- EXERCISE AIM -
Copy out, word for word and in full, the passage below on global attention to war and Pakistan's political culture.

[SELECTED PASSAGE — start]

Across the world, it is difficult to find anything resembling sanity. The war in Europe has suddenly brought global attention to war, with commentators and analysts on major news channels ignoring the fact that war is not an infrequent occurrence in African countries and in other regions of the world, including Asia. But of course, white lives matter far more than black or brown ones. We have absorbed this message well, from the comments made consistently, day after day, regarding the war in the Ukraine.

Meanwhile, in Pakistan we have leaders making speeches that leave almost everyone bemused and extremely confused. We do not quite know what games are being played and what lies ahead for the country. But certainly, even toddlers watching television will have picked up a vocabulary of language not appropriate for them. It is also simply not appropriate in any political sphere to make jibes or mimic someone else who is also a politician, and the leader of his or her party. The fact that this is happening with increasing frequency and has become a part of our political culture is sad.

[SELECTED PASSAGE — finish]
[PROVIDED MATERIAL — start]

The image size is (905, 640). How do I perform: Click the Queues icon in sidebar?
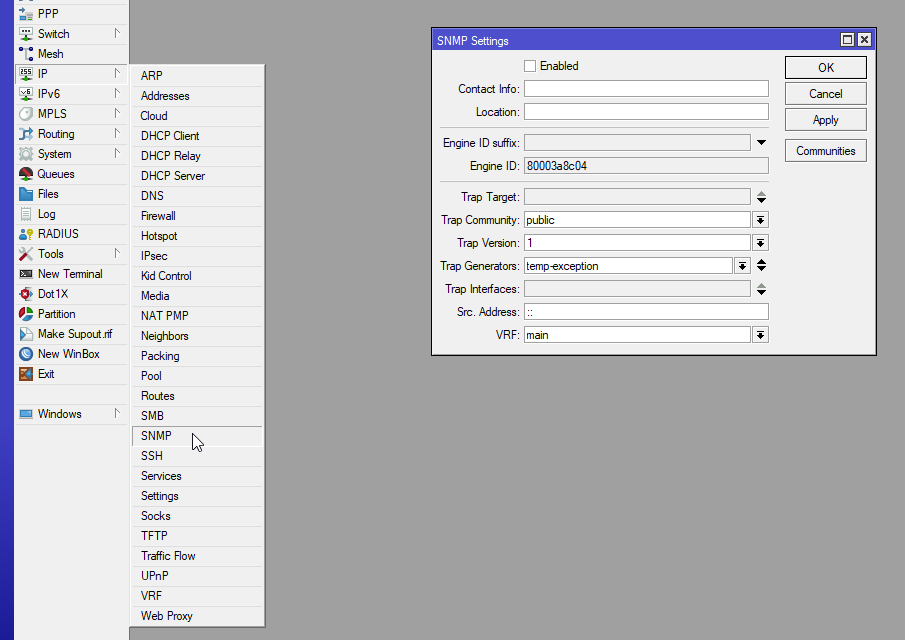pos(26,174)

[PROVIDED MATERIAL — finish]

- RESULT FOR THIS EXERCISE -
Across the world, it is difficult to find anything resembling sanity. The war in Europe has suddenly brought global attention to war, with commentators and analysts on major news channels ignoring the fact that war is not an infrequent occurrence in African countries and in other regions of the world, including Asia. But of course, white lives matter far more than black or brown ones. We have absorbed this message well, from the comments made consistently, day after day, regarding the war in the Ukraine.

Meanwhile, in Pakistan we have leaders making speeches that leave almost everyone bemused and extremely confused. We do not quite know what games are being played and what lies ahead for the country. But certainly, even toddlers watching television will have picked up a vocabulary of language not appropriate for them. It is also simply not appropriate in any political sphere to make jibes or mimic someone else who is also a politician, and the leader of his or her party. The fact that this is happening with increasing frequency and has become a part of our political culture is sad.